What you should do: Convert the items below into a Markdown table with the columns "Row" and "Line": number each line in "Row" and put the line itself in "Line", leaving out blank lines. Leave the pictures out of the table.

BEGIN Material supplied

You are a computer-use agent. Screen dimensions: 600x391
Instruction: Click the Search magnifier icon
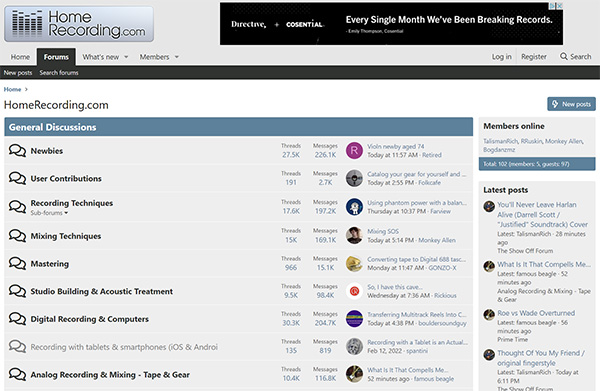[564, 56]
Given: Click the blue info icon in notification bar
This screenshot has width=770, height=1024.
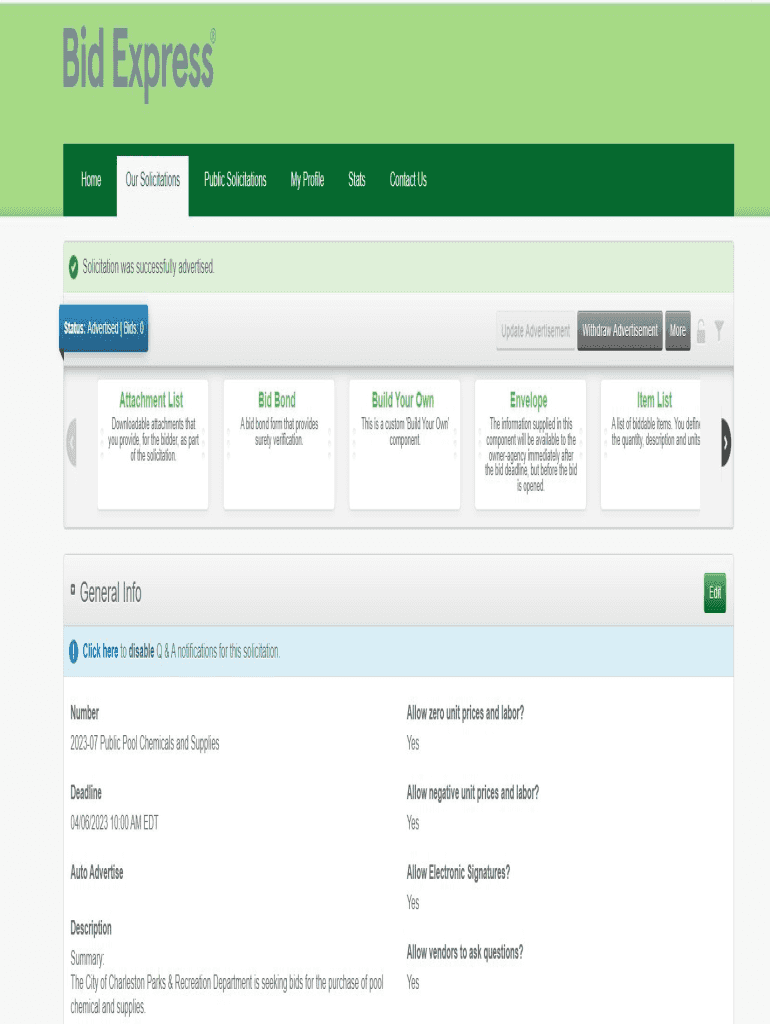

END Material supplied

Written answer:
| Row | Line |
|---|---|
| 1 | You are a computer-use agent. Screen dimensions: 600x391 |
| 2 | Instruction: Click the Search magnifier icon |
| 3 | [564, 56] |
| 4 | Given: Click the blue info icon in notification bar |
| 5 | This screenshot has width=770, height=1024. |